This Is Your Brain on Music The Science of a Human Obsession
Alexandra Marinescu Brain, Mind and Cognition
“We are [...] under the illusion that we simply open our eyes and we see. A bird chirps outside the window and we instantly hear. Sensory perception creates mental images in our minds – representations of the world outside our heads – so quickly and seamlessly that it seems there is nothing to it. This is an illusion. [...] Our perceptual system is supposed to distort the world we see and hear. We naturally assume that the world is just as we perceive it. But experiments have forced us to confront the reality that this is not the case.” Normally, while reading a book, I have to underline specific passages of text, which I find of great importance, passages that somehow say and mean more to me than the rest of the book, passages that manage to change my beliefs or the way I understand my surroundings, the environment I live in. The quote above did more than that. I had to write it down, I had to think about it. Underlining it wasn’t enough anymore. So the world isn’t what we perceive it to be. Everything we see or hear or touch or even taste is just a mental projection of the real world. I found myself thinking about a normal day in my life starting with the moment I wake up in the morning and start “seeing”, perceiving my surroundings. And I surprisingly got stuck at this point, since my first thought was about the daylight. If what we perceive as “light” is only a mental image, the response of our brain to the sensory perception of an oscillation, can it be that there is no “light” at all?
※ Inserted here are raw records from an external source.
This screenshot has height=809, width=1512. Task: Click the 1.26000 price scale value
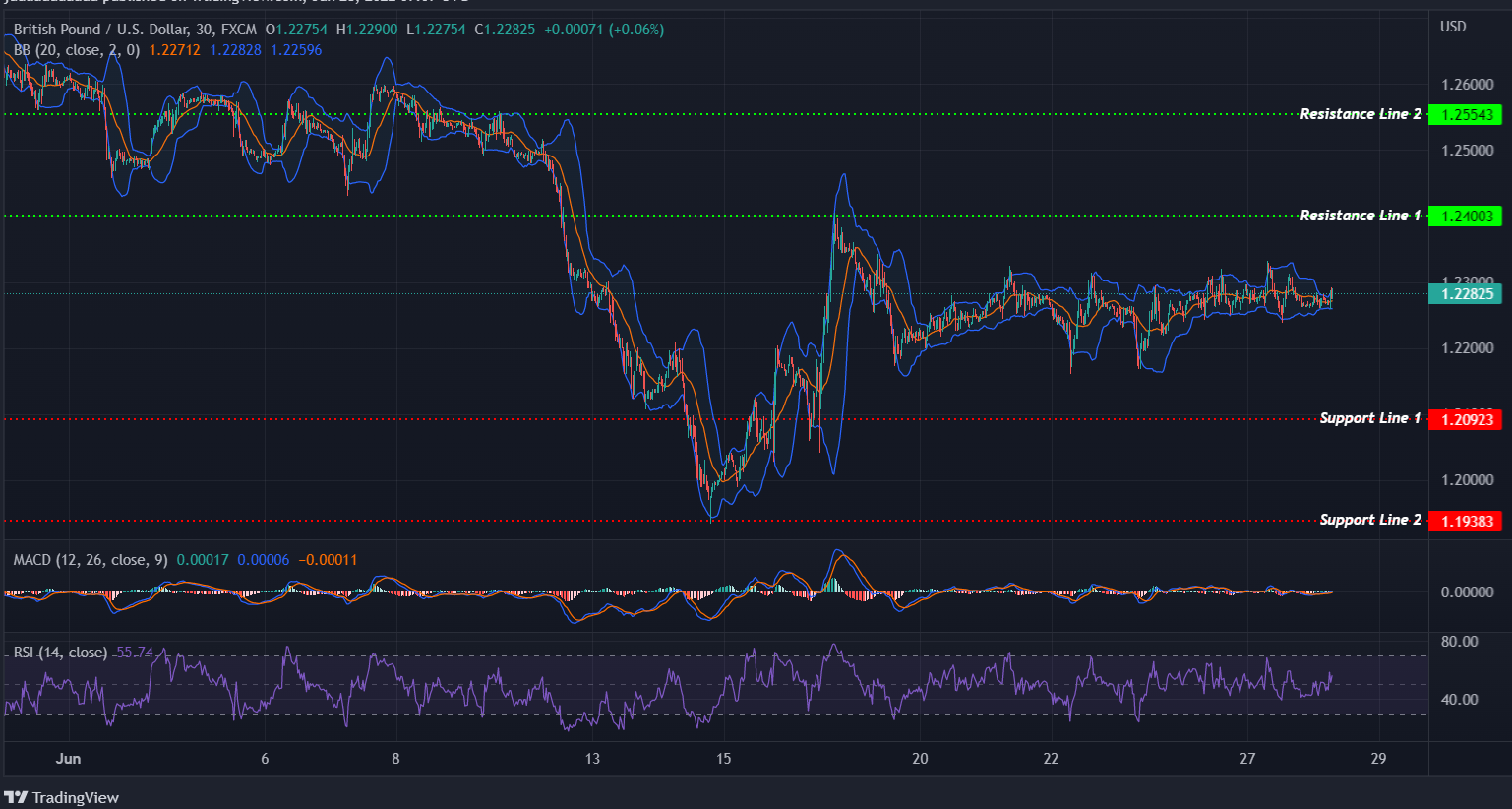(x=1466, y=85)
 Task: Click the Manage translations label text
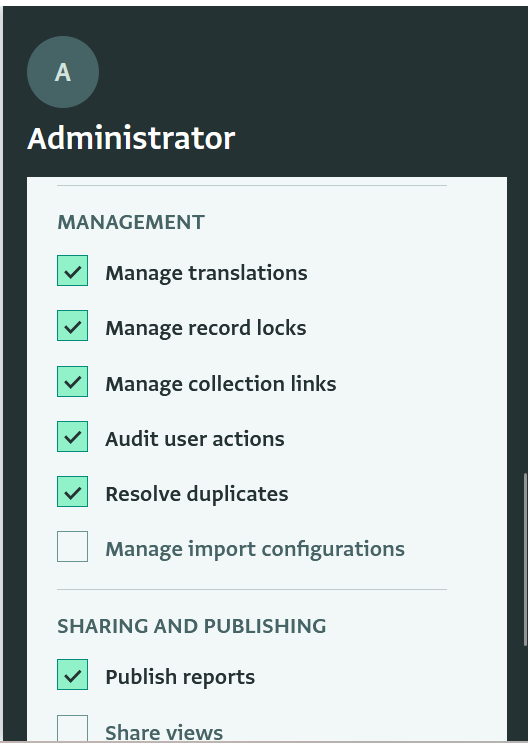coord(206,273)
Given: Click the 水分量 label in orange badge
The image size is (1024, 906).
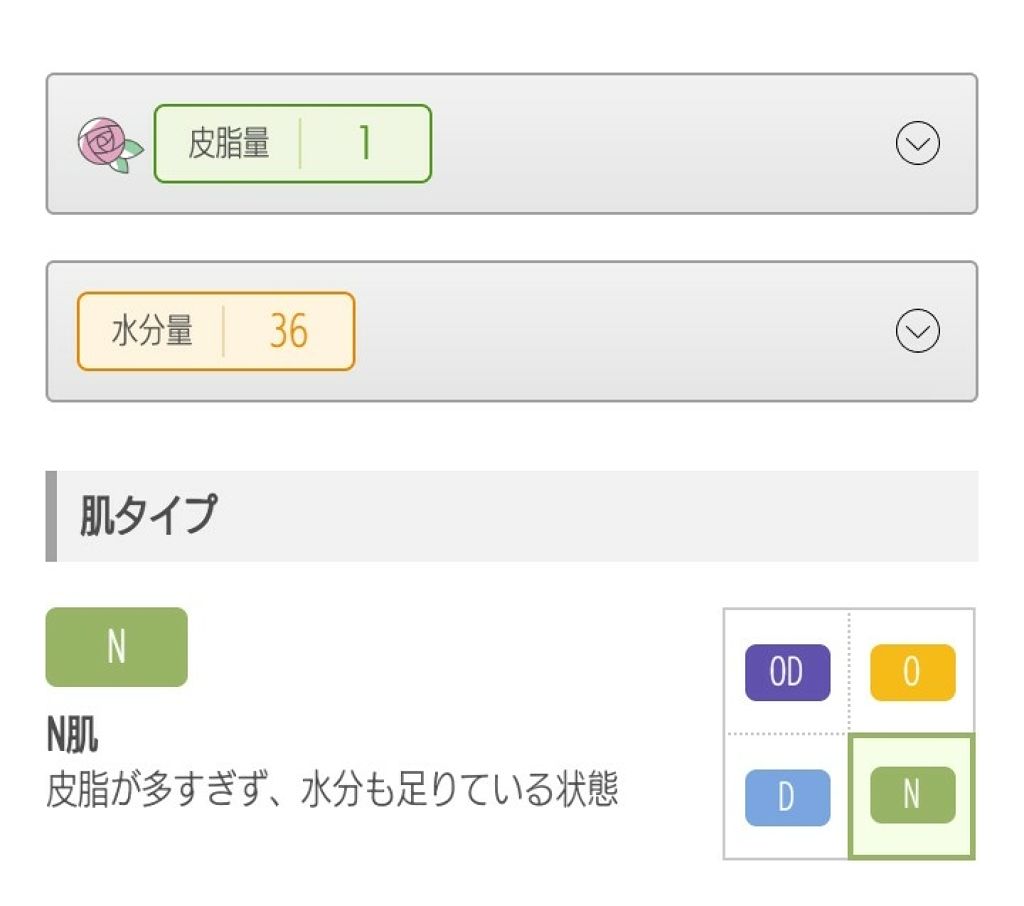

It seems that the human brain assigns a “label” to everything he processes, based on the different categories he “learns” over time. And if we also recall the beliefs of E. Rosch, we can also understand why something can be “more or less a category member; rather than being all or none as Aristotle has believed, there are shades of membership, degrees of fit to a category, and subtle shadings”. Our sensors perceive “light” and we think of it as a “day”, or “dark” and we know that the “night” has come. We perceive something in between the two categories, neither a “day” nor a “night”, so we it must be either a dawn or a sunset. But then again, these are only mental images. “Light”, as we perceive it, may indeed not exist. The “day” is just the label we gave to a category of sensory data our brain processes. One might jump to the conclusion that we live in the dark, but that cannot be true, since “dark” is also just a label.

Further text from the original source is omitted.